The Story Behind the Song – Three Days in July

On the 150th anniversary of the Battle of Gettysburg – July 1 3, 1863 – it is timely to look at the story behind Three Days in July, written by Mark Simos and Jon Weisberger.

The song was recorded by the Infamous Stringdusters on their eponymous album released on June 10, 2008.

The Battle of Gettysburg, Pennsylvania – sometimes referred to as the upside-down battle, due to the corresponding bearings of the combatants (the Rebels incongruously actually approached the town from the north whereas the Yankees did so from the south) – was a turning point in the American Civil War, it being a relatively rare victory for the Union army.

It was the battle with the largest number of casualties in the five-year long conflict.

At Gettysburg, Union Maj. Gen. George Gordon Meade’s Army of the Potomac defeated attacks by Confederate Gen. Robert E. Lee’s Army of Northern Virginia, thus ending Lee’s invasion of the north.

Elements of the two armies initially collided at Gettysburg on July 1, 1863, as Lee urgently concentrated his forces there, his objective being to engage the Union army and destroy it. Low ridges to the northwest of town were defended initially by a Union cavalry division under Brig. Gen. John Buford, and soon reinforced with two corps of Union infantry. However, two large Confederate corps assaulted them from the northwest and north, collapsing the hastily developed Union lines, sending the defenders retreating through the streets of town to the hills just to the south.

On the second day of battle, most of both armies had assembled. The Union line was laid out in a defensive formation resembling a fishhook. In the late afternoon of July 2, Lee launched a heavy assault on the Union left flank, and fierce fighting raged at Little Round Top, the Wheatfield, Devil’s Den, and the Peach Orchard. On the Union right, demonstrations escalated into full-scale assaults on Culp’s Hill and Cemetery Hill. All across the battlefield, despite significant losses, the Union defenders held their lines.

The Battle of Gettysburg as illustrated in Harpers WeeklyOn the third day of battle, July 3, fighting resumed on Culp’s Hill and cavalry battles raged to the east and south, but the main event was a dramatic infantry assault by 12,500 Confederates against the center of the Union line on Cemetery Ridge, known as Pickett’s Charge. The charge was repulsed by Union rifle and artillery fire, at great losses to the Confederate army.

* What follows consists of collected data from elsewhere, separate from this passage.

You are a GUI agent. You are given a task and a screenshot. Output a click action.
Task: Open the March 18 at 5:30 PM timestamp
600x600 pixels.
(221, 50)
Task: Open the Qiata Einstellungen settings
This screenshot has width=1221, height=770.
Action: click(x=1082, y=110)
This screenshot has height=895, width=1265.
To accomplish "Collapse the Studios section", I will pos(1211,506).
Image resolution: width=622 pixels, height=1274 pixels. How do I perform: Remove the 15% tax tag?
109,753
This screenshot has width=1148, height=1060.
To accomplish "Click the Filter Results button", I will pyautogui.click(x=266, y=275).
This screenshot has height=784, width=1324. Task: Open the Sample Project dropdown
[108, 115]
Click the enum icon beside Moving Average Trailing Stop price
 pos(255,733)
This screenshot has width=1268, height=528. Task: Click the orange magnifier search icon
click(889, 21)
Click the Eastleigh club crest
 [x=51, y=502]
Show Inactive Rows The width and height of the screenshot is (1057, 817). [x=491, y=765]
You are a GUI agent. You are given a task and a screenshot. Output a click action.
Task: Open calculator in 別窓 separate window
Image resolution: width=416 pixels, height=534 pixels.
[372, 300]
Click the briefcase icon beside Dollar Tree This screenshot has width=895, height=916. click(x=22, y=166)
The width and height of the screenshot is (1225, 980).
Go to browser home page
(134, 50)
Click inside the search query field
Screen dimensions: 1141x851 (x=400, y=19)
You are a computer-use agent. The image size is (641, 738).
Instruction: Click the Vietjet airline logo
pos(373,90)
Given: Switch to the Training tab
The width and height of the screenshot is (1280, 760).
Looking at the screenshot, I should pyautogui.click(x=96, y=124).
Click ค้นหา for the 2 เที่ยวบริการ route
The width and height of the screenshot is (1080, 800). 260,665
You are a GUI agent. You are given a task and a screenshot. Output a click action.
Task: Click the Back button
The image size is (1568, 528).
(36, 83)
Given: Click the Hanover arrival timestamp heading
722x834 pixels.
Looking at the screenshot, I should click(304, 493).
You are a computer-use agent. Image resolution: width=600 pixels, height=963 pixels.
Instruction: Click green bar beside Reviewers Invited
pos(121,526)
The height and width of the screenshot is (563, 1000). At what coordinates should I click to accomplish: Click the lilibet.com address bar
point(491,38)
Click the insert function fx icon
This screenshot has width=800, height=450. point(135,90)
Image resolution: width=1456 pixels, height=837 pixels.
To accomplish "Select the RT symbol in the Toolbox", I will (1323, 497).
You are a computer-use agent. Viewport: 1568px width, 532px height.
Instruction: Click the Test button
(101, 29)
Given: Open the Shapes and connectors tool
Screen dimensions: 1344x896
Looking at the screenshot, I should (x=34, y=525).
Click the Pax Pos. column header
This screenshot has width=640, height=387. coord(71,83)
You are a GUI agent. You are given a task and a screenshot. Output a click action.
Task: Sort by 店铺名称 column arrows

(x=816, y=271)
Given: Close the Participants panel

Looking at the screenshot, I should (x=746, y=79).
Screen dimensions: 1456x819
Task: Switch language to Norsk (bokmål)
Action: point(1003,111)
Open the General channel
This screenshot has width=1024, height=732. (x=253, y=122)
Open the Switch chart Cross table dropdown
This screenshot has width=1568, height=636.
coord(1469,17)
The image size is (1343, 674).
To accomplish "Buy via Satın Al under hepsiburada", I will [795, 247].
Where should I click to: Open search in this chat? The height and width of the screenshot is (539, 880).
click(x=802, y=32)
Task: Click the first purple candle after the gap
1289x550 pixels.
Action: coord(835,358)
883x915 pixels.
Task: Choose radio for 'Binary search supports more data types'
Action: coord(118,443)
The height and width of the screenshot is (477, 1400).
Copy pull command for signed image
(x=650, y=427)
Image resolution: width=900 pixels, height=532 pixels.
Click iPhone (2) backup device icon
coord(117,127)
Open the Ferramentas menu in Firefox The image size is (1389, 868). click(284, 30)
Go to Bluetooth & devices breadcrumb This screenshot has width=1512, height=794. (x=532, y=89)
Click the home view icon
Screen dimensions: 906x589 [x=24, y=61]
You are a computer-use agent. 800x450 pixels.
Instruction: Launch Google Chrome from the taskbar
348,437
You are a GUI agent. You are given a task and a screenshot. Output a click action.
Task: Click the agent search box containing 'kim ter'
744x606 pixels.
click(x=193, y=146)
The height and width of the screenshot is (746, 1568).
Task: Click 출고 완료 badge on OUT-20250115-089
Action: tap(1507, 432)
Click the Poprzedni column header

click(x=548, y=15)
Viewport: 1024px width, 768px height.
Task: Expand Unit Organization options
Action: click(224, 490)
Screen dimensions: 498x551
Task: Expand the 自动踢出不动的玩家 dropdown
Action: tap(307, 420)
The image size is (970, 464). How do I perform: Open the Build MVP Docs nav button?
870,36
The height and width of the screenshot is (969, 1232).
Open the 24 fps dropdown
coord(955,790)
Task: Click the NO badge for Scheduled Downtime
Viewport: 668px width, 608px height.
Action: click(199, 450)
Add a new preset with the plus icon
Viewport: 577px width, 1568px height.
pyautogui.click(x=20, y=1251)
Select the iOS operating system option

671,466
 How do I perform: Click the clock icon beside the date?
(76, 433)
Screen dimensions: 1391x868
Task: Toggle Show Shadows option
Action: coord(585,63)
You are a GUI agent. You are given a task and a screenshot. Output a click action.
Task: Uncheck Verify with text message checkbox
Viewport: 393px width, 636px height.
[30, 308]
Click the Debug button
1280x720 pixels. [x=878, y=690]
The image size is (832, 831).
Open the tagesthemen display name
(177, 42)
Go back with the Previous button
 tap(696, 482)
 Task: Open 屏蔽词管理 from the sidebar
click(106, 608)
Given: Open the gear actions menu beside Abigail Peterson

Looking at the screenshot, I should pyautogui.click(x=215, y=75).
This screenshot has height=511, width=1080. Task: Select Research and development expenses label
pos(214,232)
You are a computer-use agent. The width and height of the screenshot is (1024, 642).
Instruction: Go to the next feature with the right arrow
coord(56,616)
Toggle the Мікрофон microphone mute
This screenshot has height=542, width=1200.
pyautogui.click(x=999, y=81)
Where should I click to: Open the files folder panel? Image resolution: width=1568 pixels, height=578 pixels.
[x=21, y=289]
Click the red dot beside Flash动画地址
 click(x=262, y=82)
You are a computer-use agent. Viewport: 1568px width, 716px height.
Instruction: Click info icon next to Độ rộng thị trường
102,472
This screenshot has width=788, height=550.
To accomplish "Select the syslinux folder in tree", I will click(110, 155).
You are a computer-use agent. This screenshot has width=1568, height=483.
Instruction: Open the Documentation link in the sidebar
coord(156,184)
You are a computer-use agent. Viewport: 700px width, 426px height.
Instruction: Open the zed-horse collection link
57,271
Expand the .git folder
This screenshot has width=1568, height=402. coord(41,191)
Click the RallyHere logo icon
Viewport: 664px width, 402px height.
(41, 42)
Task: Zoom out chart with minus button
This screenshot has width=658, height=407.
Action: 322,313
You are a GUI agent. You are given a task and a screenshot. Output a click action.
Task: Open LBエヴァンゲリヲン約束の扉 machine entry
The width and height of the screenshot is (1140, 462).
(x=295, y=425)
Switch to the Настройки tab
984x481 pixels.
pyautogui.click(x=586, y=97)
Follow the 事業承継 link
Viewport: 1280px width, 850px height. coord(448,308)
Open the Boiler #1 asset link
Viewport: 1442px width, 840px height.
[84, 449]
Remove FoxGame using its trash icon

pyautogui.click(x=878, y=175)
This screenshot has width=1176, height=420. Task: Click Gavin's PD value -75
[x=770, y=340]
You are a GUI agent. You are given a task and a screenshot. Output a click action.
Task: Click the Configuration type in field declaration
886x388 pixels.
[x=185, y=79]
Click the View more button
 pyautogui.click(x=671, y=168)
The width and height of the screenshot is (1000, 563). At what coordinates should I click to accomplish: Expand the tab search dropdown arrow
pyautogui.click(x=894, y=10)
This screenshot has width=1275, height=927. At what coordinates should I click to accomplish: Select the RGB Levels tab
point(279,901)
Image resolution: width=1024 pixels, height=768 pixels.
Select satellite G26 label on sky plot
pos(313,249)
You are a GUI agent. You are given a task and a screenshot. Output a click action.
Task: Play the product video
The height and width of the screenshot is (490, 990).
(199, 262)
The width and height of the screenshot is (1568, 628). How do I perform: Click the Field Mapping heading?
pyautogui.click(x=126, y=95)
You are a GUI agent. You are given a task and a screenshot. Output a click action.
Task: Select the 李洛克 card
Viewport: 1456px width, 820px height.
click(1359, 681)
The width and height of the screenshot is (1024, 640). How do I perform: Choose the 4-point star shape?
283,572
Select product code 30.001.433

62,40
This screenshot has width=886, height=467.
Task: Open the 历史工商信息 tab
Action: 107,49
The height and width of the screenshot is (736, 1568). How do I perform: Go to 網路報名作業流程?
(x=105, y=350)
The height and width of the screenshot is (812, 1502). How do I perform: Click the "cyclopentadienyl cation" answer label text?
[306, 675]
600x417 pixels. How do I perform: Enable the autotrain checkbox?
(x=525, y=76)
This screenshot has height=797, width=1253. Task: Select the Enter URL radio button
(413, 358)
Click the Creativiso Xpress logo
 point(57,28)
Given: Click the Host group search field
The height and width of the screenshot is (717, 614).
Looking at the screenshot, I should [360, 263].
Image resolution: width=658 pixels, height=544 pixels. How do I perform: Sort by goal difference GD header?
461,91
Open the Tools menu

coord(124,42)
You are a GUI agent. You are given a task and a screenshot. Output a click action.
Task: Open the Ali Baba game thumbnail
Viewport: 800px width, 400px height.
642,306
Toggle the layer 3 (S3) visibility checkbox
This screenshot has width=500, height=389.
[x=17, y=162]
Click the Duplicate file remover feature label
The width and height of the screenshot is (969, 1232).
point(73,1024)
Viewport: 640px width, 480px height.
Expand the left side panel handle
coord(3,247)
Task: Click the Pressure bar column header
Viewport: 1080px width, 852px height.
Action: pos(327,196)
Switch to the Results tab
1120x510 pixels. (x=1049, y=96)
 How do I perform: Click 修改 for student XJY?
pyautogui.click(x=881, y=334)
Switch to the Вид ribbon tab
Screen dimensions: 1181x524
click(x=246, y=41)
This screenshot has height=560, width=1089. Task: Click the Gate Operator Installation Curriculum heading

Subsequently Lee led his army on a torturous retreat back to Virginia.

Between 46,000 and 51,000 soldiers from both armies were casualties in the three-day battle.

It is perhaps famous world-wide due to the lyrical two-and-a-half-minute speech – the Gettysburg Address – made by President Abraham Lincoln on November 19, 1863, at the dedication ceremony for the Gettysburg National Cemetery to honor the fallen Union soldiers and re-define the purpose of the war.

So much for the context, Jon Weisberger shares some information about the actual writing of Three Days in July ….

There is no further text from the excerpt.